# Swedish: Optimism är en lyckamagnet



## Svenska960

Optimism is a happiness magnet. If you stay positive, good things and good people will be drawn to you.      Optimism är en lyckamagnet. Om du stannar positiv, bra saker och personer kommer att bli del av ditt liv. How would you translate this american citation?


----------



## DerFrosch

Svenska960 said:


> Optimism är en lyck*o*magnet.



Almost correct, but in compound words, the "a" in _lycka _turns into an "o" (as in _lyckosam_, _lyckorus_). There are also a couple of words where it is simply left out (e.g. _lycksalig_, _lyckönska_), but for new, ad hoc compounds it's always _lycko-_.


Svenska960 said:


> Om du stannar positiv, bra saker och personer kommer att bli del av ditt liv.

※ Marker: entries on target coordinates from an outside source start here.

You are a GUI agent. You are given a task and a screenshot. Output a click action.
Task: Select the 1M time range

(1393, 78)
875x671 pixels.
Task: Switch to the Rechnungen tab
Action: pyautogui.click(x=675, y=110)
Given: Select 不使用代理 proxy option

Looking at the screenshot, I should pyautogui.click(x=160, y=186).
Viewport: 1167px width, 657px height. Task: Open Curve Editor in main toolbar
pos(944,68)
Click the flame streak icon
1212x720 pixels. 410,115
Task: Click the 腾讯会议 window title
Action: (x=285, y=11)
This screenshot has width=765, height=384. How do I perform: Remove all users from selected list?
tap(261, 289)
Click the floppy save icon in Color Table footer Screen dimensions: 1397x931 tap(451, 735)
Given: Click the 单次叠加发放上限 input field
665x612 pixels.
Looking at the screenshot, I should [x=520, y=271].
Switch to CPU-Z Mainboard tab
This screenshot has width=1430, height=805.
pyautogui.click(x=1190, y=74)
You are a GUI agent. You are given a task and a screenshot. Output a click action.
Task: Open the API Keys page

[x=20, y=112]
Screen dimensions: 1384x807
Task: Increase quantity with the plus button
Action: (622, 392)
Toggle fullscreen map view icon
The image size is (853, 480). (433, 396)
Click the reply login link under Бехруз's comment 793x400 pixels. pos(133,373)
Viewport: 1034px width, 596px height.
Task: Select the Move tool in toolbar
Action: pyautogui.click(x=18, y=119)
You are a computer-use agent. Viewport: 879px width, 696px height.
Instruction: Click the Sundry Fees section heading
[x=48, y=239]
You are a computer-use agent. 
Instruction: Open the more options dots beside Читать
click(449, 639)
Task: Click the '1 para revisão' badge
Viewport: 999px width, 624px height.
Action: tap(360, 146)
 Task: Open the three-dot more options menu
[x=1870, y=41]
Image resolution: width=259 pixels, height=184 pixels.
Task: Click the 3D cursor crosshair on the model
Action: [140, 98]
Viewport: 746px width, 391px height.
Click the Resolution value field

The first part is literally "Om du förblir positiv" (_stanna _can't be used here), but we would hardly say that. Better:

_Så länge du är positiv kommer bra saker och bra personer att dras till dig. 
_


----------



## Svenska960

You are great!


----------



## DerFrosch

Well, I do my best. 

Concerning the word order, you may wonder why the inflected verb (_kommer_) is placed before "_bra saker och bra personer_" (the subject) in my sentence above. This is because "_Så länge du är positiv_" is a subordinate clause ("_Bra saker och bra personer kommer att dras till dig_" is the main clause). If we place a subordinate clause at the beginning of a sentence, it occupies the first position, which is relevant since the verb always occupies the second. In other words, it works similarly to an adverb:

_*Ibland *kommer bra saker och bra personer att dras till dig.
_
Thus, if we place the subordinate clause at the end (which is possible, although not so elegant in this case), the sentence looks like this:

_Bra saker och bra personer kommer att dras till dig, så länge du är positiv._


----------



## Svenska960

Thank you!! And what is the main difference beetween så länge and om? When should I use them?


----------



## AutumnOwl

_Så länge_ - as long as
_Om_ - if


----------



## Svenska960

So Så länge is  used to say that one thing can happen or be true only if another thing happens or is true, right? And if...?


----------



## AutumnOwl

_Så länge du är lycklig_ - as long as you stay happy (until you get unhappy/sad), good things and good people will be drawn to you. 
_Om du är lycklig_ - if, and only if, you are happy, good things and good people will be drawn to you


----------



## Svenska960

And why would a native swedish speaker rather use in this sentence Så länge and not om ?Thank you fpr your replay ☺☺


----------



## AutumnOwl

I can only answer for myself, and it's not really a question about language, but the "s_å länge (som) du är lycklig..."_ has a more positive impression than _"om du är lycklig..."_. The first implies to me that being happy accumulates more and more happiness, while the second, you have to make a conscious effort to be happy to have good things and people come to you, and if you fail being happy you will loose all you have gained.


----------



## DerFrosch

The reason I preferred the sentence with "_så länge_" to the one with "_om_" didn't actually have anything to do with "_om_", but rather with the phrase "stay positive", which is somewhat difficult to render in Swedish.


----------



## MattiasNYC

So, just a thought here: If we're not too literal about the original stating that good things happen _while _you are positive, and instead think of it as a recommendation to someone - as being inspirational in a sense, could we perhaps also write it in Swedish as such:

"Optimism är en lyckomagnet. _Var positiv _så kommer bra saker och bra personer att dras till dig."

Just to be clear, I'm not saying it is more accurate, just that perhaps it's a valid alternative depending on surrounding contexts.


----------